→ Records for this task:

Start of Block

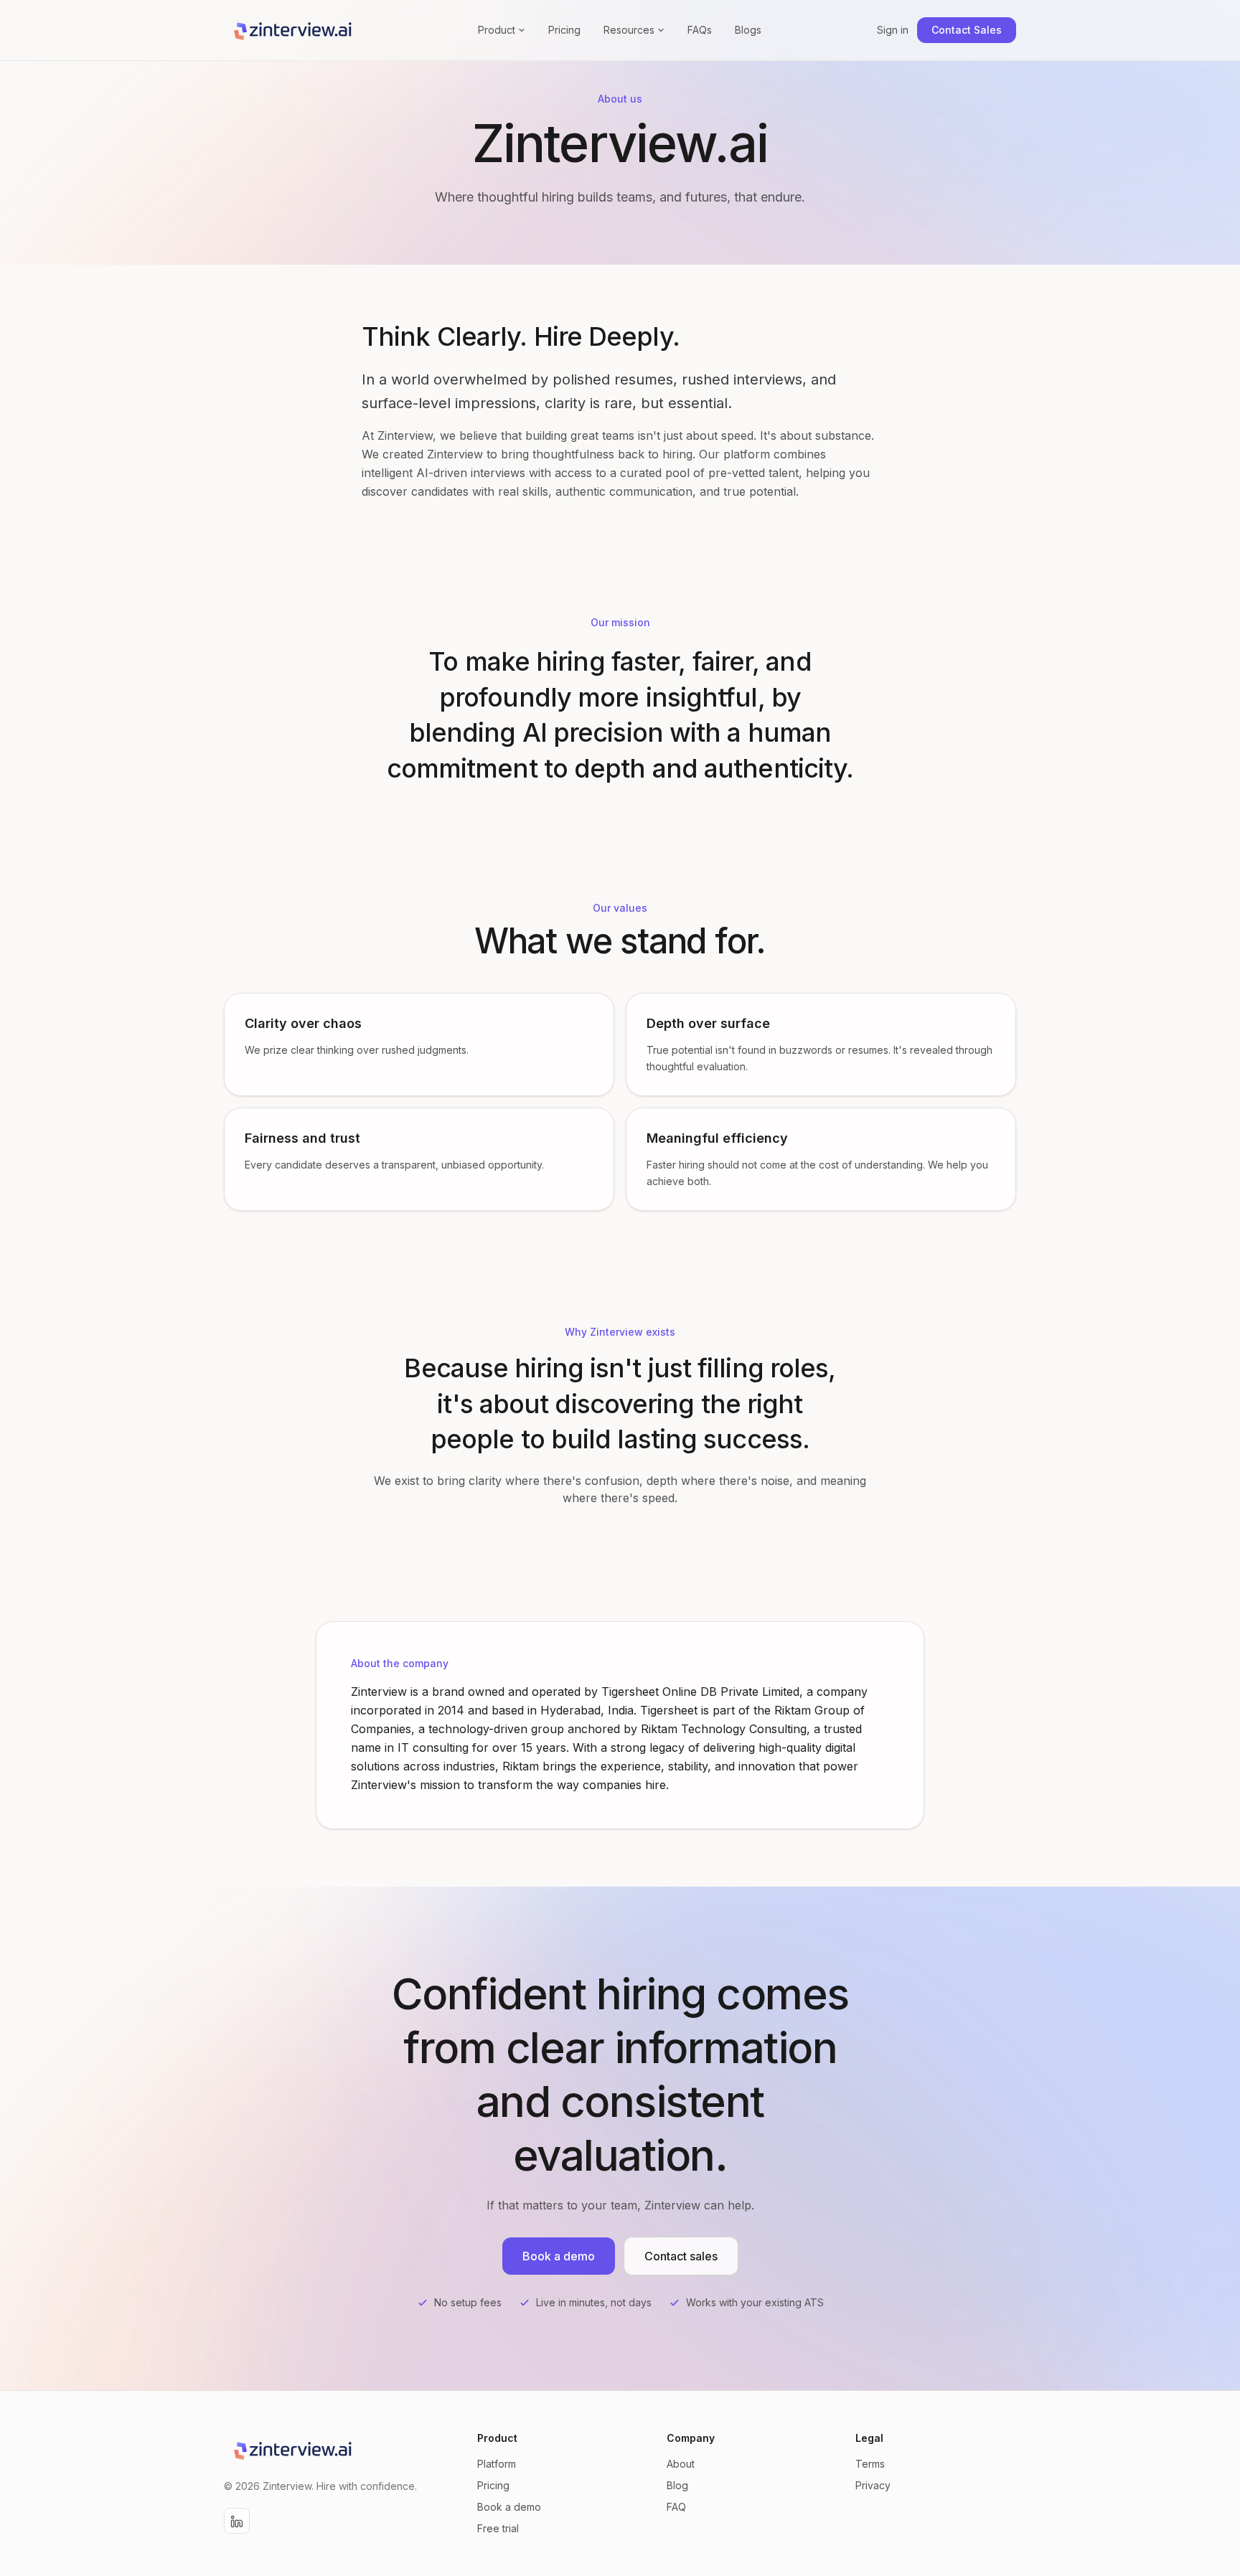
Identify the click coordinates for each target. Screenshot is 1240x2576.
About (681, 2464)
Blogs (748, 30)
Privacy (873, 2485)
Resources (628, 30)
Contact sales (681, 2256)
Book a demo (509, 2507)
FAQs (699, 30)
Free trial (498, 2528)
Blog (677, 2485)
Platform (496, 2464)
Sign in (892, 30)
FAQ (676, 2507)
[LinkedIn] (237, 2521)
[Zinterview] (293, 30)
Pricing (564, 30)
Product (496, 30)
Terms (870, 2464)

End of Block
Start of Block

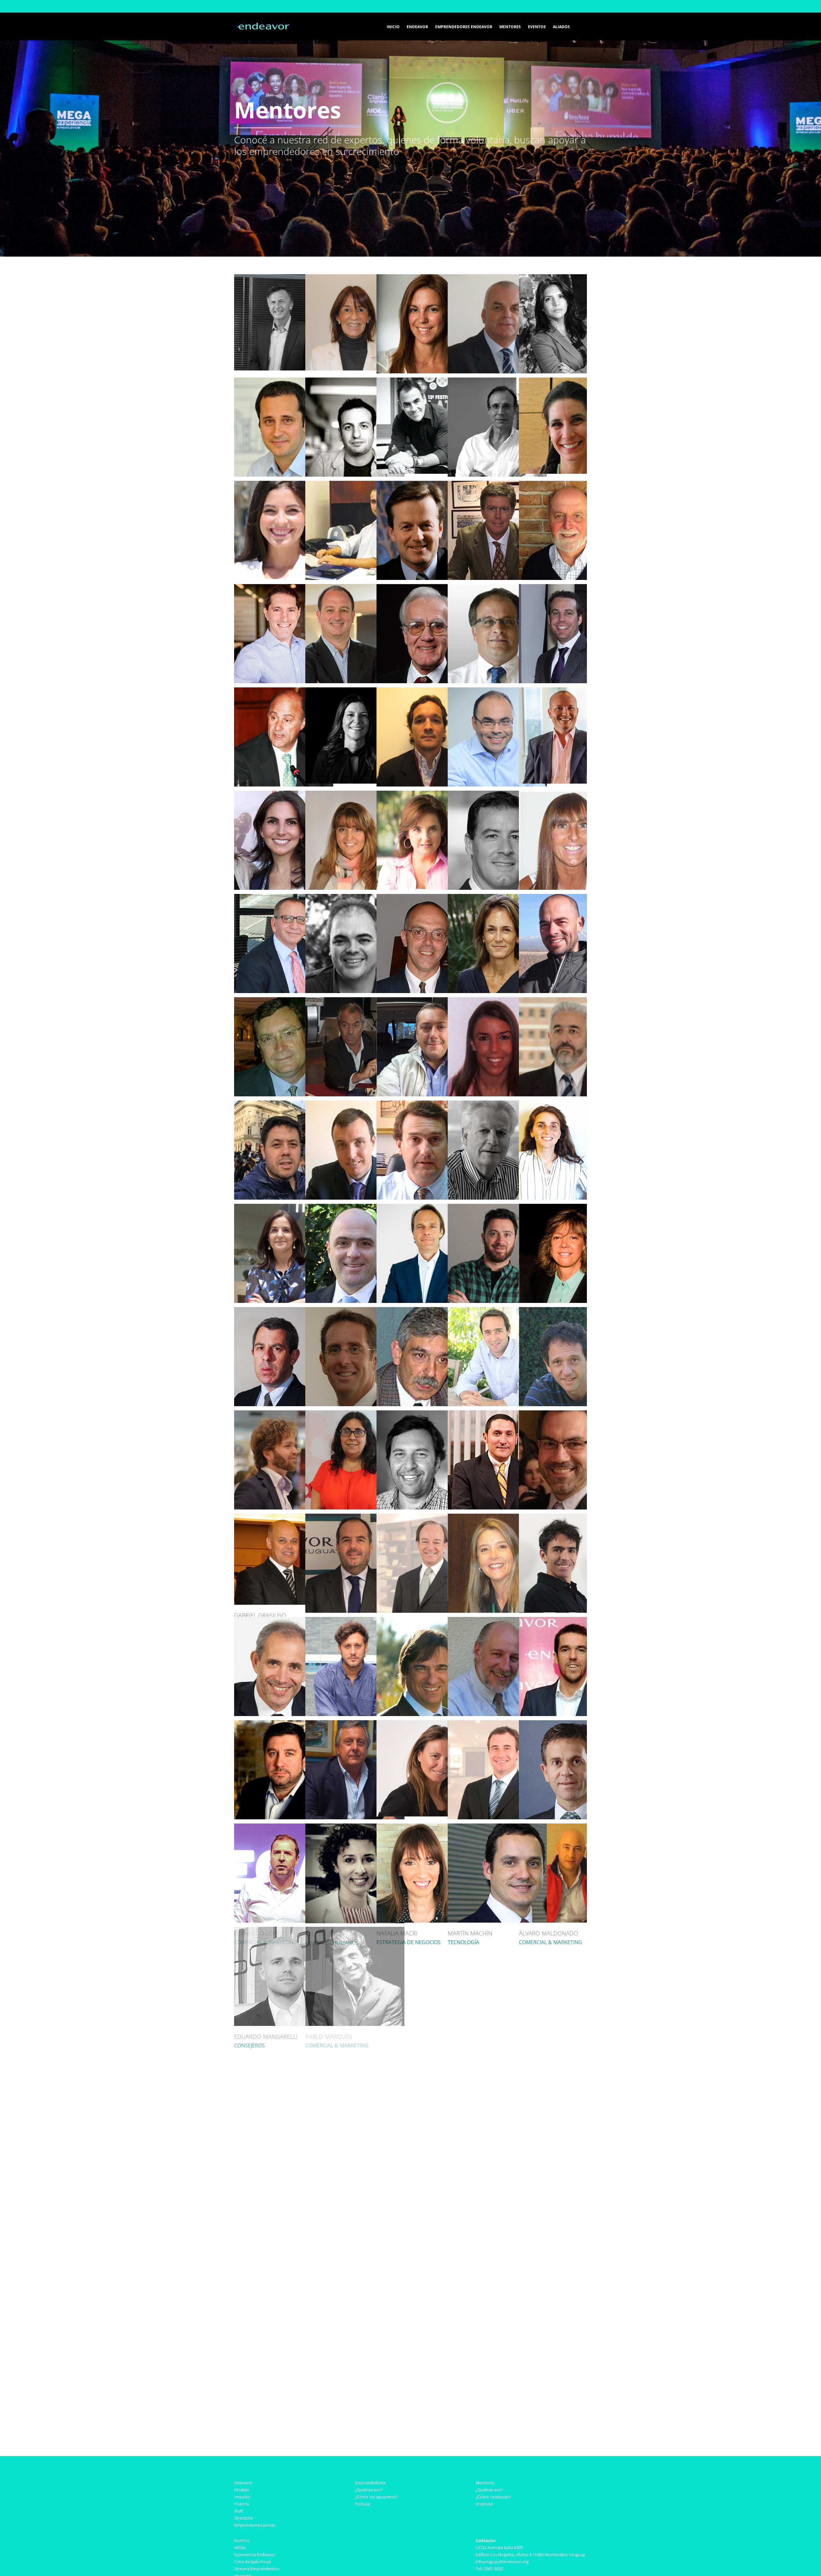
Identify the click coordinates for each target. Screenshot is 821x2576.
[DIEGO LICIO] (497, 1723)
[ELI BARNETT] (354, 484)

End of Block
Start of Block

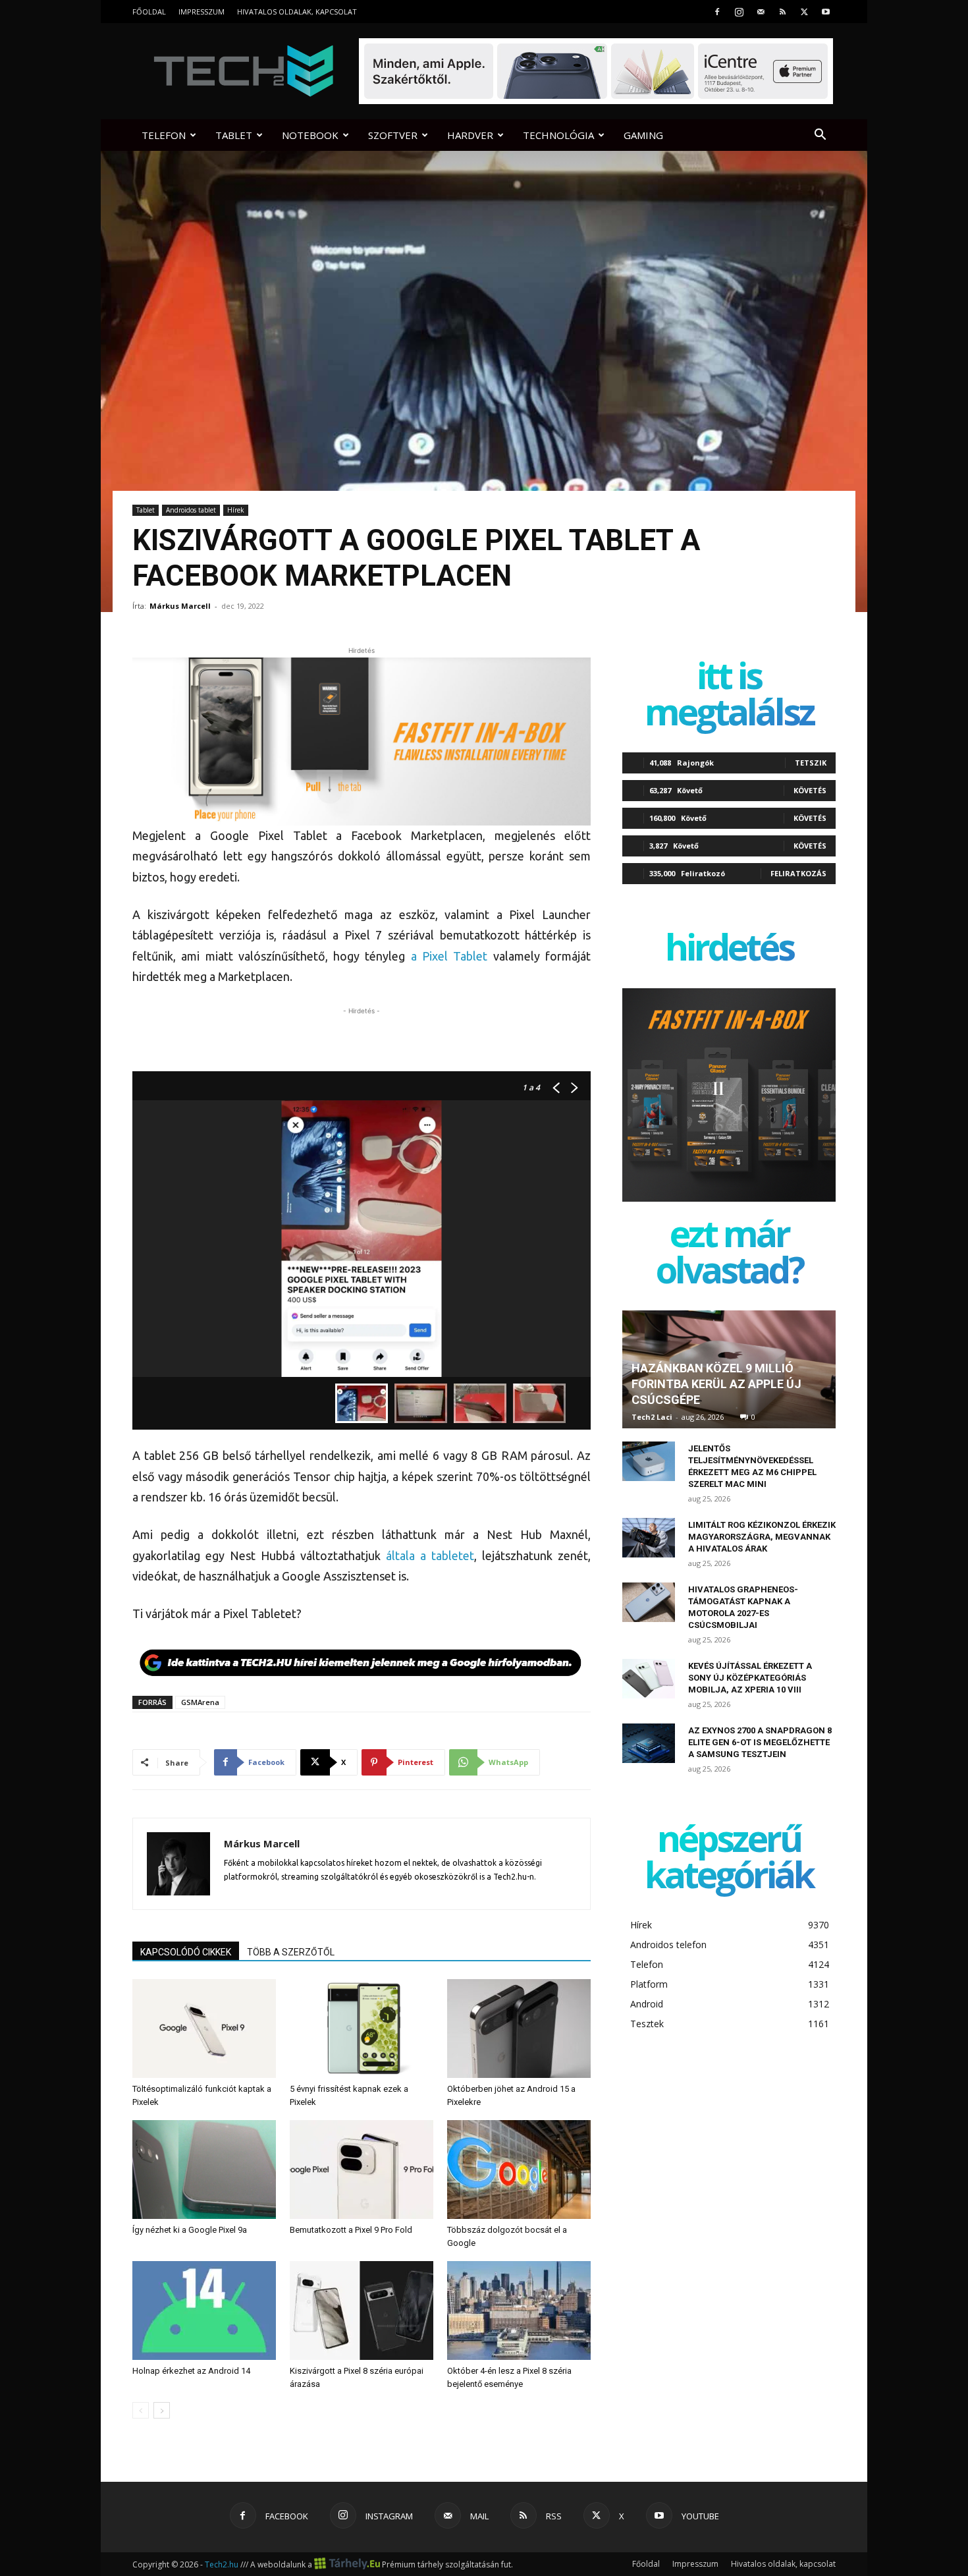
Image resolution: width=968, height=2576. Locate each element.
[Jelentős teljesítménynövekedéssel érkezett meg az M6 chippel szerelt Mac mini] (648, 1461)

End of Block

→ What you need to do:
Could you restate word for word the lines above from the one containing "Free trial (498, 2528)" through the one containing "Terms (870, 2464)", both included, and nothing else?

→ Response to the task:
Free trial (498, 2528)
Blog (677, 2485)
Platform (496, 2464)
Sign in (892, 30)
FAQ (676, 2507)
[LinkedIn] (237, 2521)
[Zinterview] (293, 30)
Pricing (564, 30)
Product (496, 30)
Terms (870, 2464)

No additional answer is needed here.